Find every line in the records below that contains "Work", and copy it.

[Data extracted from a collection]
☆ ☆ ☆ ☆
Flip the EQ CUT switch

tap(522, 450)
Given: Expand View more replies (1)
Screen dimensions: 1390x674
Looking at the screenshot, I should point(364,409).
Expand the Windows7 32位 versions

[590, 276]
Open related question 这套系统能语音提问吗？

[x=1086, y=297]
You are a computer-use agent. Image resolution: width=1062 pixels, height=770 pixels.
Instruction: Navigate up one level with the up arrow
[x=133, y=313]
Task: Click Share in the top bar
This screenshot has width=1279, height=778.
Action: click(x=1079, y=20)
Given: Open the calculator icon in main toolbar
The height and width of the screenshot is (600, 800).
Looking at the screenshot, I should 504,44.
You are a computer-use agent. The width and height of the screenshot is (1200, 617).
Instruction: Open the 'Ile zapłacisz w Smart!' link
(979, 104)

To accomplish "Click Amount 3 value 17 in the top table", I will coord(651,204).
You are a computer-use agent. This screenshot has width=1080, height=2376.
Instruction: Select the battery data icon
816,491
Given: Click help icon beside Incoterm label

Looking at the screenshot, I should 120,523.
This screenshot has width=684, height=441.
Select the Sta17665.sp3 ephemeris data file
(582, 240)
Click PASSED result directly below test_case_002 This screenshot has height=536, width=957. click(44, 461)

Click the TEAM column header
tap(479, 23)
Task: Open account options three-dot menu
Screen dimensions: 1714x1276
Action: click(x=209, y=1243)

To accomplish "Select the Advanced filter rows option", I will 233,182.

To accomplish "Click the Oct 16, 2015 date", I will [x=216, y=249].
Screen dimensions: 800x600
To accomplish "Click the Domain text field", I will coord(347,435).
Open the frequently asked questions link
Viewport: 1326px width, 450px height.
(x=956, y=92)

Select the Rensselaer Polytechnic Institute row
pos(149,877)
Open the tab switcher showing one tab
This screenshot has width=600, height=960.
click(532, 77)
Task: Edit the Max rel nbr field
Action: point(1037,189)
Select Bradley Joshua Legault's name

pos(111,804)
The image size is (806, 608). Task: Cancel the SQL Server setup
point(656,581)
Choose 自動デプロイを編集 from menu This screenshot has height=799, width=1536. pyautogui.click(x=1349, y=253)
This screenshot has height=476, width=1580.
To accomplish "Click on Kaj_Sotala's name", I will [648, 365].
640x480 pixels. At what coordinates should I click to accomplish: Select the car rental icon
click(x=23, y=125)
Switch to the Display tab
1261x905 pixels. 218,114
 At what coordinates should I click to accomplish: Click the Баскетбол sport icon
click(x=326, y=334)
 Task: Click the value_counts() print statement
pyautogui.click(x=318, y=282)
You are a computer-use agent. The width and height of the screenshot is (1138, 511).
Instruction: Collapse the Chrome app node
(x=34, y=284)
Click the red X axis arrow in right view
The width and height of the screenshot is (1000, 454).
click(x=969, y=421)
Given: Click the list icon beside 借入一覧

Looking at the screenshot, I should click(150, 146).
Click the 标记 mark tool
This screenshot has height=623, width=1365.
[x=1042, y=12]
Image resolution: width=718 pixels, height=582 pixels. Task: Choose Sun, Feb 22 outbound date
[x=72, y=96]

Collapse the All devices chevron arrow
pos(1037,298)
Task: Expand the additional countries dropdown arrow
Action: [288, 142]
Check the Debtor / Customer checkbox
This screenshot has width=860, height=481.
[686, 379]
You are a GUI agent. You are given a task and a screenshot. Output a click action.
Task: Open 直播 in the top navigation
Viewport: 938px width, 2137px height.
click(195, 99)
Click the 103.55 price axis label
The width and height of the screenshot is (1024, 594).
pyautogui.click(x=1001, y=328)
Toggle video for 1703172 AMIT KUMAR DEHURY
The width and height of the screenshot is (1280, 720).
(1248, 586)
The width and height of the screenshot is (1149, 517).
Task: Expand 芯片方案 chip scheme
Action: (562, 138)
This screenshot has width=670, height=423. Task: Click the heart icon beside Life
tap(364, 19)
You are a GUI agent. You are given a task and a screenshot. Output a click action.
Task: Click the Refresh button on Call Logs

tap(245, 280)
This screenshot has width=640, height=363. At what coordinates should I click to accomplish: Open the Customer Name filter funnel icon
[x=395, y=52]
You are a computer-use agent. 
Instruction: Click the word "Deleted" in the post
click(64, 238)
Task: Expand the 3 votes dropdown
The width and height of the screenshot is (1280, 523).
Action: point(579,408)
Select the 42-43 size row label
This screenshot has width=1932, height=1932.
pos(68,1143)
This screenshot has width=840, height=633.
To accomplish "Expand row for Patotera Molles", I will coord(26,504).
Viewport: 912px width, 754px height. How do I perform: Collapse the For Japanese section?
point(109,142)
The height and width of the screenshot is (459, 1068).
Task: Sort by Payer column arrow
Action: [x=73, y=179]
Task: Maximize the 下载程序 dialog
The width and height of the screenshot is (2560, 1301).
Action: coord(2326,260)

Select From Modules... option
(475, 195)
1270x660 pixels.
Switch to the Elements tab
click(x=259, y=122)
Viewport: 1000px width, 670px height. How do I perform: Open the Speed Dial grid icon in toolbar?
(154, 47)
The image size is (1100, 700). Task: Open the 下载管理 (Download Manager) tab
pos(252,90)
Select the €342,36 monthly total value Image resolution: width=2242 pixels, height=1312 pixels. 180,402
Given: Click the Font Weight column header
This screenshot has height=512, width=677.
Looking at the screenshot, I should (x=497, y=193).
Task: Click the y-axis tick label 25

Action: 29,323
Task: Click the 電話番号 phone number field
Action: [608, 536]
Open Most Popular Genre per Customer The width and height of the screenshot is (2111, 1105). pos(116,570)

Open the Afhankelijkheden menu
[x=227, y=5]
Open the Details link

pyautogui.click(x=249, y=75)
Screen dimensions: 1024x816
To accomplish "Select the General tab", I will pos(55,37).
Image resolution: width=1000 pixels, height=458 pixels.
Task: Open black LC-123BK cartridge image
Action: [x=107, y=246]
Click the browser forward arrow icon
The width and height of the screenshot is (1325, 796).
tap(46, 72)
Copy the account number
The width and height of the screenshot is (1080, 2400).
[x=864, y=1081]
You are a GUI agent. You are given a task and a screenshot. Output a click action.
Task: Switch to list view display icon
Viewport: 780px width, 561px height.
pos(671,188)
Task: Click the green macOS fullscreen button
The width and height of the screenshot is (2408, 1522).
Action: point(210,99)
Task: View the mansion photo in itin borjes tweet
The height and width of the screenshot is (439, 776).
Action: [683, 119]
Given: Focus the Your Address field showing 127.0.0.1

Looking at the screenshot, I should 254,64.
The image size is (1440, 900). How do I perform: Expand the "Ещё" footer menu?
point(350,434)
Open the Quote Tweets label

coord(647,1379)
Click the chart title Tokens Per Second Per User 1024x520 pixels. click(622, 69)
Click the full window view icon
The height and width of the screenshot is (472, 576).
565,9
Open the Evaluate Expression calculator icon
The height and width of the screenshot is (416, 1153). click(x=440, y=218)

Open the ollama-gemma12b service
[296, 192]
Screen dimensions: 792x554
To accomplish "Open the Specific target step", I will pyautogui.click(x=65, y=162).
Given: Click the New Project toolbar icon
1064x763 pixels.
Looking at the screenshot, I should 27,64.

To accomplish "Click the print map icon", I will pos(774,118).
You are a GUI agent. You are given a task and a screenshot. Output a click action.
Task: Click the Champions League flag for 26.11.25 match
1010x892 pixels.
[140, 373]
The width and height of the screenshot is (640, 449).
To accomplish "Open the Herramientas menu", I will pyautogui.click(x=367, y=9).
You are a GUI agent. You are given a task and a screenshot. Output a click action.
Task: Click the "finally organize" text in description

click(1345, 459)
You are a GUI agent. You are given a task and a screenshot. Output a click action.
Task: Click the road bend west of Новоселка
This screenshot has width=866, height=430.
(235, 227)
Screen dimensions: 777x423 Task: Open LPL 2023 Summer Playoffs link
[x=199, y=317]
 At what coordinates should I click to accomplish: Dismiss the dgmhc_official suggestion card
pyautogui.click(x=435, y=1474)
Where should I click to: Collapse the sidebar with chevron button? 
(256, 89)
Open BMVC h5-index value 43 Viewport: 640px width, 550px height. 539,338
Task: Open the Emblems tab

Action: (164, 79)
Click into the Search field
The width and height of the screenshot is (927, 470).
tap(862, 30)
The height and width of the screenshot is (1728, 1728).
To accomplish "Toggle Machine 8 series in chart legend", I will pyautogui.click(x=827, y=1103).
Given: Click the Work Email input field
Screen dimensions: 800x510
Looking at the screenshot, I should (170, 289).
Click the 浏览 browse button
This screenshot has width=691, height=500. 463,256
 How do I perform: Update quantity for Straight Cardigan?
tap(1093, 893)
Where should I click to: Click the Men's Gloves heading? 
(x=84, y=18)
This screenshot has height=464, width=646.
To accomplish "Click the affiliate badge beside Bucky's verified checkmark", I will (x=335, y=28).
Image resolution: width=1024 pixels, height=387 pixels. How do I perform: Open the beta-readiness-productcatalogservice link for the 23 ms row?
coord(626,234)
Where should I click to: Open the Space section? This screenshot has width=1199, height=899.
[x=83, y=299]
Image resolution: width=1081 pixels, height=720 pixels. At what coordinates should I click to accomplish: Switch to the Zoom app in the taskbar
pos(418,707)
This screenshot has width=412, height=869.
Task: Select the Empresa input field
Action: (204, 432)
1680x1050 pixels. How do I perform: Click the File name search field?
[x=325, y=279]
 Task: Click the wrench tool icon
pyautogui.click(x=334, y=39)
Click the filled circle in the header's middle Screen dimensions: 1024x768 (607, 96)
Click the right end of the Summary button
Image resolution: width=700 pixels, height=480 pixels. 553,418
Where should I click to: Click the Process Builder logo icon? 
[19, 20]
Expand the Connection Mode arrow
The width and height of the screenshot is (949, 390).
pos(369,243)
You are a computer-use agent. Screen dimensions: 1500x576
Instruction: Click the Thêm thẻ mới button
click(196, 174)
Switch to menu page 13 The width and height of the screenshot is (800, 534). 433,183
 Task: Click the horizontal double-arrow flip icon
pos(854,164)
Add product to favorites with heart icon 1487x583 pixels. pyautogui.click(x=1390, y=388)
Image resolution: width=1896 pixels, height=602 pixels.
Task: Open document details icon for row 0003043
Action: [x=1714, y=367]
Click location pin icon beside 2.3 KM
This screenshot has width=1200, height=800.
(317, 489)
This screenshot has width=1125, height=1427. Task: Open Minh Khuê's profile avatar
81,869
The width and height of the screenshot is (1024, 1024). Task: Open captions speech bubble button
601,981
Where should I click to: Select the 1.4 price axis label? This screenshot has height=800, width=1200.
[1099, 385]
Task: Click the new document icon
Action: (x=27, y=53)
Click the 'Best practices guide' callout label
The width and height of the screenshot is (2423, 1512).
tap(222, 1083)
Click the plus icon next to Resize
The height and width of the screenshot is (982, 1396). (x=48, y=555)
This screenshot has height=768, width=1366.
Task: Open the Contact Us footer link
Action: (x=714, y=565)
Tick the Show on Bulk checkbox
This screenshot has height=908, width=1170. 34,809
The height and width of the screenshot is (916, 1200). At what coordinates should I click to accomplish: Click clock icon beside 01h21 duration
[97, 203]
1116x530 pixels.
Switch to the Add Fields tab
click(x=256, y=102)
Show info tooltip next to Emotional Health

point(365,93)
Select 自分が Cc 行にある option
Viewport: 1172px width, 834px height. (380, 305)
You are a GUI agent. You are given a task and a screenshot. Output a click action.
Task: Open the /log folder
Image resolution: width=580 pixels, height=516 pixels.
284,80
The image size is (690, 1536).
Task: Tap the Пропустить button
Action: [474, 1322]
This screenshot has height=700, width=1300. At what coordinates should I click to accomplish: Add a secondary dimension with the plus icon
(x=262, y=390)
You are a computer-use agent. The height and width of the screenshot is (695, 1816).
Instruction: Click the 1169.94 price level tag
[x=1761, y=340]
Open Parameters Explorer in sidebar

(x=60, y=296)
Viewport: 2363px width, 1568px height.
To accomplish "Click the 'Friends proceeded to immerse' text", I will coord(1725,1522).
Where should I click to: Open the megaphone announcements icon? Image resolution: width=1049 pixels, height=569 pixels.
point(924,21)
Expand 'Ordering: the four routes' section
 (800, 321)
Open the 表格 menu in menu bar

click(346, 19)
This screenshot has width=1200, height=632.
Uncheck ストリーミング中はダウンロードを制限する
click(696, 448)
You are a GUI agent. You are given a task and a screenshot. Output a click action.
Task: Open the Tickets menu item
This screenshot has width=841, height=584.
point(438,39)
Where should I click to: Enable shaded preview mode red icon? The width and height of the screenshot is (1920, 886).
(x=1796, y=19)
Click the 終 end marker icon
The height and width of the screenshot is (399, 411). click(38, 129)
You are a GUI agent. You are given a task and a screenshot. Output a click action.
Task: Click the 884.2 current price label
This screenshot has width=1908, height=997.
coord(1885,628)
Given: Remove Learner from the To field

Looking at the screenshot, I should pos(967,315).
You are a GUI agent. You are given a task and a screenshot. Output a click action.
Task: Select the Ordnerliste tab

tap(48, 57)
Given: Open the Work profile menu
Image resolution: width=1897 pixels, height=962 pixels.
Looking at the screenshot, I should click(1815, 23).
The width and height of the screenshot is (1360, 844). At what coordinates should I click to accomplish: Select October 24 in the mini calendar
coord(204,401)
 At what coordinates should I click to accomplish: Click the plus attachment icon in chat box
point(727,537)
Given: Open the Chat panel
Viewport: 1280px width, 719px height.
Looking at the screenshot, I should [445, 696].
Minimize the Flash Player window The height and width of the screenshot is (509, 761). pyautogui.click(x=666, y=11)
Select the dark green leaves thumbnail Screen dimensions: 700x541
☆ ☆ ☆ ☆
## Result
Given: Click the Work Email input field
Given: Open the Work profile menu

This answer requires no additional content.